Come sta la tua famiglia? Sei sempre in contatto con quelli che stanno in Liberia?

Mia moglie e io parliamo ogni giorno attraverso il WhatsApp e il telefono. Una volta la settimana chiamo anche i miei tre figli. Non è sufficiente, ma mi sento solo se non lo faccio. Comunque, nelle preghiere la mia famiglia è sempre presente; chiedo sempre al Signore che faccia per loro quello che io non posso fare a causa della mia assenza fisica.

Come ti aiuta lo spirito dell'Opera nel tuo lavoro?

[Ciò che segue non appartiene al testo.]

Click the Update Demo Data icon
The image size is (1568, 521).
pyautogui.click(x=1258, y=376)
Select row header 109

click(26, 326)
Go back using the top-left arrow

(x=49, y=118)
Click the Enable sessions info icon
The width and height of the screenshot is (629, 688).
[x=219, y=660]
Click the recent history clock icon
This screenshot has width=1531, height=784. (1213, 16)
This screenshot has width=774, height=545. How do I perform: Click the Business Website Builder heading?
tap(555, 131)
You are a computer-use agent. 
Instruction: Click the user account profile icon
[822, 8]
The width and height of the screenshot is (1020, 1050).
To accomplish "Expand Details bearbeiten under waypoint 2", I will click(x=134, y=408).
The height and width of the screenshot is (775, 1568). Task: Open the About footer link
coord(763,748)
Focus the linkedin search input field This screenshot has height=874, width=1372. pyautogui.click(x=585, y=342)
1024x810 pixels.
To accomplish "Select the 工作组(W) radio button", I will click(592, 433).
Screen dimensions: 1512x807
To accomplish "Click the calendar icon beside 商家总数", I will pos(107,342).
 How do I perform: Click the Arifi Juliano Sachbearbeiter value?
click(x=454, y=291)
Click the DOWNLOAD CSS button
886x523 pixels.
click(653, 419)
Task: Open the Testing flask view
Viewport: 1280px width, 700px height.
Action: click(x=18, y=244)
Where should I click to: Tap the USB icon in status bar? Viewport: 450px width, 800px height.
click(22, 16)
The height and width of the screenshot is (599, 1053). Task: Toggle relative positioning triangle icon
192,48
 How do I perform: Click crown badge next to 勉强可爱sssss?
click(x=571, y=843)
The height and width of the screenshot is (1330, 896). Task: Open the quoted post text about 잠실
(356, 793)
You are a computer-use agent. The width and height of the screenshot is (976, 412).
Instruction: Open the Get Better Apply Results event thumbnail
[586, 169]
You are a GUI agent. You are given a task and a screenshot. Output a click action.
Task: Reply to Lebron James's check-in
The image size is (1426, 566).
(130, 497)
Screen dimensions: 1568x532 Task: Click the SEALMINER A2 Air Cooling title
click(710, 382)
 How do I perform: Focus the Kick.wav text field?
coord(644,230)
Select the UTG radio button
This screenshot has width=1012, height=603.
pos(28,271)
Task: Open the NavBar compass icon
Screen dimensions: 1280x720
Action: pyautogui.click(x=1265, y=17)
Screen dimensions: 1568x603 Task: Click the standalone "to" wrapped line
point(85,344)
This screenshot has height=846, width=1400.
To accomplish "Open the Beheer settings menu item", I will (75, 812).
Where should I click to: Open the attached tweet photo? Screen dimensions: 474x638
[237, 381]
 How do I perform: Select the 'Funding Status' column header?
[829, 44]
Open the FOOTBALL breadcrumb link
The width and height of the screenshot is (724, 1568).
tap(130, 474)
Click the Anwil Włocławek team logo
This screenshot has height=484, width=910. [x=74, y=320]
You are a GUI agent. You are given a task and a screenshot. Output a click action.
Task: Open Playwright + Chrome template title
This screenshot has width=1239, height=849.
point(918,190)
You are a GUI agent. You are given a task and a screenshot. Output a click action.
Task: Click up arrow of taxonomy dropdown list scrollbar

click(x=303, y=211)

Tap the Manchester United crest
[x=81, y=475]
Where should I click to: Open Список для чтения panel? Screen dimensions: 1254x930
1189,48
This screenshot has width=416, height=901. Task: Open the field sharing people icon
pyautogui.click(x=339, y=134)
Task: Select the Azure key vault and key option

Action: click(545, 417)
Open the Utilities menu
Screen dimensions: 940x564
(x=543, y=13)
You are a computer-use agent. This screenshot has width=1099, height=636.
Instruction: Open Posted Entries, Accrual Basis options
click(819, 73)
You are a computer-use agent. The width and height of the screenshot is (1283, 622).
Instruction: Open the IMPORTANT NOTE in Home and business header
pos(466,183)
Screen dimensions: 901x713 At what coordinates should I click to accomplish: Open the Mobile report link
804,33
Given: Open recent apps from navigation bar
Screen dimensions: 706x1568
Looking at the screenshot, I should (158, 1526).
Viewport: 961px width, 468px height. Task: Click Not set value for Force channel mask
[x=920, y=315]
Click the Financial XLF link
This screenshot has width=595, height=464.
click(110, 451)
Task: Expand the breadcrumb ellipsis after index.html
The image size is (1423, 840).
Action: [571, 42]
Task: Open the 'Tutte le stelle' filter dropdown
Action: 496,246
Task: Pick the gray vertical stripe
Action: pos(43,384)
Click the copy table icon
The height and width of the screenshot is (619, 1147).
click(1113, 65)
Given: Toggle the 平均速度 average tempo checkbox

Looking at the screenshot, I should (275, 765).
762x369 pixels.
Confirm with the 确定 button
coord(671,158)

Prendo coraggio nel tentativo di seguire l'esempio del beato Álvaro. Cerco di pregarlo varie volte durante la giornata. Lo spirito dell'Opera mi dà la forza di tenere testa alla realtà della morte, anche nel caso in cui si tratta della morte di un'intera famiglia. Mi rendo conto che in realtà non possiamo fare niente per noi stessi, a meno che non ci aiuti il Signore. Posso notare l'impotenza dei miei colleghi medici che non hanno una soluzione in vista. Noto la differenza tra una persona che prega e quella che vuole affidarsi soltanto alla propria esperienza. La forza della preghiera entra con maggior vigore e fa una grande differenza.

In queste circostanze, che cosa fai per avvicinare le persone a Gesù?

Nel clima di disperazione che affrontiamo con il nostro lavoro, rimanere sereno grazie alla preghiera è la cosa più efficace per le vittime di ebola. Mi aiuta anche a risolvere i contrasti con e fra i colleghi.